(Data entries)
*-*-*

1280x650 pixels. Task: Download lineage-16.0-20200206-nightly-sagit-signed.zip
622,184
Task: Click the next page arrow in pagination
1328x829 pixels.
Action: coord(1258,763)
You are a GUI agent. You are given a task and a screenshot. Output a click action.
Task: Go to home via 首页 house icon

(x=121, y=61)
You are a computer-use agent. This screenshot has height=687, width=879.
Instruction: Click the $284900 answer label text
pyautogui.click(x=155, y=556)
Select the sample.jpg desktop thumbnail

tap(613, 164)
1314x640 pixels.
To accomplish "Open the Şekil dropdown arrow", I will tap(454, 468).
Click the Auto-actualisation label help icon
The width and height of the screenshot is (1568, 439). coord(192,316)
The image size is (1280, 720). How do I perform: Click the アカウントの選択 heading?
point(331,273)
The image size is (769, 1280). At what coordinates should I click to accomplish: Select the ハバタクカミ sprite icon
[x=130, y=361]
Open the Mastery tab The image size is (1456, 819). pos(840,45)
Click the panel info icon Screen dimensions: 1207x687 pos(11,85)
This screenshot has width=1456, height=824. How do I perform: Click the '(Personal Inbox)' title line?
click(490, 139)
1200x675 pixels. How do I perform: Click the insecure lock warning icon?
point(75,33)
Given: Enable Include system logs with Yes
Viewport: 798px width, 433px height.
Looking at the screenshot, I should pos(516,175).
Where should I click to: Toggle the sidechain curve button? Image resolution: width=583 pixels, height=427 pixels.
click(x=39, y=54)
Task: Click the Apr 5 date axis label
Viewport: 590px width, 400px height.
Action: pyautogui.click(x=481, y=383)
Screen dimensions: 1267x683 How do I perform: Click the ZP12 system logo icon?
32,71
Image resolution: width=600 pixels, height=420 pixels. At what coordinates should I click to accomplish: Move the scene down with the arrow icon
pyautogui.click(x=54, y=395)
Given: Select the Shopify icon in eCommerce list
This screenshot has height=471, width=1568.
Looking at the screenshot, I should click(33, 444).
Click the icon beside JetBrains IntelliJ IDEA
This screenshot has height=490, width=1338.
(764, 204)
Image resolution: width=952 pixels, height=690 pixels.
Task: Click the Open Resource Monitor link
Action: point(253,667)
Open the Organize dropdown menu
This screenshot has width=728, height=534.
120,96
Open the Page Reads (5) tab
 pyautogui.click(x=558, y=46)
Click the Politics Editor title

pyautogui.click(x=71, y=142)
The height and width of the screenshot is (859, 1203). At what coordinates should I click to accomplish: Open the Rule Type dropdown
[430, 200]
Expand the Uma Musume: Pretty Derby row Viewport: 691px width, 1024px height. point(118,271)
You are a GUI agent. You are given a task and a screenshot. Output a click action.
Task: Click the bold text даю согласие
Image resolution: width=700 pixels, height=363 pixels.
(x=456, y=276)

*-*-*

The full set of entries above should be given again exactly.

**YOUR RESPONSE:**
1280x650 pixels. Task: Download lineage-16.0-20200206-nightly-sagit-signed.zip
622,184
Task: Click the next page arrow in pagination
1328x829 pixels.
Action: coord(1258,763)
You are a GUI agent. You are given a task and a screenshot. Output a click action.
Task: Go to home via 首页 house icon

(x=121, y=61)
You are a computer-use agent. This screenshot has height=687, width=879.
Instruction: Click the $284900 answer label text
pyautogui.click(x=155, y=556)
Select the sample.jpg desktop thumbnail

tap(613, 164)
1314x640 pixels.
To accomplish "Open the Şekil dropdown arrow", I will tap(454, 468).
Click the Auto-actualisation label help icon
The width and height of the screenshot is (1568, 439). coord(192,316)
The image size is (1280, 720). How do I perform: Click the アカウントの選択 heading?
point(331,273)
The image size is (769, 1280). At what coordinates should I click to accomplish: Select the ハバタクカミ sprite icon
[x=130, y=361]
Open the Mastery tab The image size is (1456, 819). pos(840,45)
Click the panel info icon Screen dimensions: 1207x687 pos(11,85)
This screenshot has width=1456, height=824. How do I perform: Click the '(Personal Inbox)' title line?
click(490, 139)
1200x675 pixels. How do I perform: Click the insecure lock warning icon?
point(75,33)
Given: Enable Include system logs with Yes
Viewport: 798px width, 433px height.
Looking at the screenshot, I should pos(516,175).
Where should I click to: Toggle the sidechain curve button? Image resolution: width=583 pixels, height=427 pixels.
click(x=39, y=54)
Task: Click the Apr 5 date axis label
Viewport: 590px width, 400px height.
Action: pyautogui.click(x=481, y=383)
Screen dimensions: 1267x683 How do I perform: Click the ZP12 system logo icon?
32,71
Image resolution: width=600 pixels, height=420 pixels. At what coordinates should I click to accomplish: Move the scene down with the arrow icon
pyautogui.click(x=54, y=395)
Given: Select the Shopify icon in eCommerce list
This screenshot has height=471, width=1568.
Looking at the screenshot, I should click(33, 444).
Click the icon beside JetBrains IntelliJ IDEA
This screenshot has height=490, width=1338.
(764, 204)
Image resolution: width=952 pixels, height=690 pixels.
Task: Click the Open Resource Monitor link
Action: point(253,667)
Open the Organize dropdown menu
This screenshot has width=728, height=534.
120,96
Open the Page Reads (5) tab
 pyautogui.click(x=558, y=46)
Click the Politics Editor title

pyautogui.click(x=71, y=142)
The height and width of the screenshot is (859, 1203). At what coordinates should I click to accomplish: Open the Rule Type dropdown
[430, 200]
Expand the Uma Musume: Pretty Derby row Viewport: 691px width, 1024px height. point(118,271)
You are a GUI agent. You are given a task and a screenshot. Output a click action.
Task: Click the bold text даю согласие
Image resolution: width=700 pixels, height=363 pixels.
(x=456, y=276)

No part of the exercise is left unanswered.